[START OF LISTED RECORDS]

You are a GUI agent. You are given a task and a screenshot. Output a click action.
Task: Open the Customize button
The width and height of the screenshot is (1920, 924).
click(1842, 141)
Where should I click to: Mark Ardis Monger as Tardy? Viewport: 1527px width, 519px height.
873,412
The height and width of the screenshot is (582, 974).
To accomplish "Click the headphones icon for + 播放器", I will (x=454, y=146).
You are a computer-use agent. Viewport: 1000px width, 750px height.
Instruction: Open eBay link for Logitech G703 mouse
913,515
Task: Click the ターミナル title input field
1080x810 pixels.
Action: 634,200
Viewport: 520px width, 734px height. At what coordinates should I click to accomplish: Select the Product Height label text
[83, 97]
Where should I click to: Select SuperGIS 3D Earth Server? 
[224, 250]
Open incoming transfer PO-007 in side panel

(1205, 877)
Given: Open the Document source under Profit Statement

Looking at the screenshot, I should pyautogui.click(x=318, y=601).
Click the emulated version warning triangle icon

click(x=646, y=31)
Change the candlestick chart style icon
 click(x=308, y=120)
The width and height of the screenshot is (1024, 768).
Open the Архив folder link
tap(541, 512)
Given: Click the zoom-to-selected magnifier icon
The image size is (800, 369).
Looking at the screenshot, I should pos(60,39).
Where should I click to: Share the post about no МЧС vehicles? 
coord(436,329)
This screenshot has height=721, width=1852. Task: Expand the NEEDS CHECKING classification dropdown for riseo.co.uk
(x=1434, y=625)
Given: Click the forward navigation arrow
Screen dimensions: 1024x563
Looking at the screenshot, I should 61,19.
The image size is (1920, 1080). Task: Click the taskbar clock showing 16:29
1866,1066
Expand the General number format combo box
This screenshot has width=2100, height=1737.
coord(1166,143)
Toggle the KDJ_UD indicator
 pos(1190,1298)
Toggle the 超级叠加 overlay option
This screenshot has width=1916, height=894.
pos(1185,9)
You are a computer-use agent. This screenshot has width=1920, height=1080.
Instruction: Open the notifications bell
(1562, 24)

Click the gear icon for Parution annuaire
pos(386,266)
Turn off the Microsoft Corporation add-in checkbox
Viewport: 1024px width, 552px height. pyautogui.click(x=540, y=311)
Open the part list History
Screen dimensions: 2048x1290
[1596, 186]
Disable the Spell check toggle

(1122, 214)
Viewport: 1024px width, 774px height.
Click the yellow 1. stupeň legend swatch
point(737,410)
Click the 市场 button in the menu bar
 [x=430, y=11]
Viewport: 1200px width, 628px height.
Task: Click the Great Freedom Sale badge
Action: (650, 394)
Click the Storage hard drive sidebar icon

[END OF LISTED RECORDS]

TASK INSTRUCTIONS:
Format the data entries above as a JSON list of strings, with one string per line and no blank lines.

ANSWER FOR THE TASK:
[
  "You are a GUI agent. You are given a task and a screenshot. Output a click action.",
  "Task: Open the Customize button",
  "The width and height of the screenshot is (1920, 924).",
  "click(1842, 141)",
  "Where should I click to: Mark Ardis Monger as Tardy? Viewport: 1527px width, 519px height.",
  "873,412",
  "The height and width of the screenshot is (582, 974).",
  "To accomplish \"Click the headphones icon for + 播放器\", I will (x=454, y=146).",
  "You are a computer-use agent. Viewport: 1000px width, 750px height.",
  "Instruction: Open eBay link for Logitech G703 mouse",
  "913,515",
  "Task: Click the ターミナル title input field",
  "1080x810 pixels.",
  "Action: 634,200",
  "Viewport: 520px width, 734px height. At what coordinates should I click to accomplish: Select the Product Height label text",
  "[83, 97]",
  "Where should I click to: Select SuperGIS 3D Earth Server? ",
  "[224, 250]",
  "Open incoming transfer PO-007 in side panel",
  "(1205, 877)",
  "Given: Open the Document source under Profit Statement",
  "Looking at the screenshot, I should pyautogui.click(x=318, y=601).",
  "Click the emulated version warning triangle icon",
  "click(x=646, y=31)",
  "Change the candlestick chart style icon",
  " click(x=308, y=120)",
  "The width and height of the screenshot is (1024, 768).",
  "Open the Архив folder link",
  "tap(541, 512)",
  "Given: Click the zoom-to-selected magnifier icon",
  "The image size is (800, 369).",
  "Looking at the screenshot, I should pos(60,39).",
  "Where should I click to: Share the post about no МЧС vehicles? ",
  "coord(436,329)",
  "This screenshot has height=721, width=1852. Task: Expand the NEEDS CHECKING classification dropdown for riseo.co.uk",
  "(x=1434, y=625)",
  "Given: Click the forward navigation arrow",
  "Screen dimensions: 1024x563",
  "Looking at the screenshot, I should 61,19.",
  "The image size is (1920, 1080). Task: Click the taskbar clock showing 16:29",
  "1866,1066",
  "Expand the General number format combo box",
  "This screenshot has width=2100, height=1737.",
  "coord(1166,143)",
  "Toggle the KDJ_UD indicator",
  " pos(1190,1298)",
  "Toggle the 超级叠加 overlay option",
  "This screenshot has width=1916, height=894.",
  "pos(1185,9)",
  "You are a computer-use agent. This screenshot has width=1920, height=1080.",
  "Instruction: Open the notifications bell",
  "(1562, 24)",
  "Click the gear icon for Parution annuaire",
  "pos(386,266)",
  "Turn off the Microsoft Corporation add-in checkbox",
  "Viewport: 1024px width, 552px height. pyautogui.click(x=540, y=311)",
  "Open the part list History",
  "Screen dimensions: 2048x1290",
  "[1596, 186]",
  "Disable the Spell check toggle",
  "(1122, 214)",
  "Viewport: 1024px width, 774px height.",
  "Click the yellow 1. stupeň legend swatch",
  "point(737,410)",
  "Click the 市场 button in the menu bar",
  " [x=430, y=11]",
  "Viewport: 1200px width, 628px height.",
  "Task: Click the Great Freedom Sale badge",
  "Action: (650, 394)",
  "Click the Storage hard drive sidebar icon"
]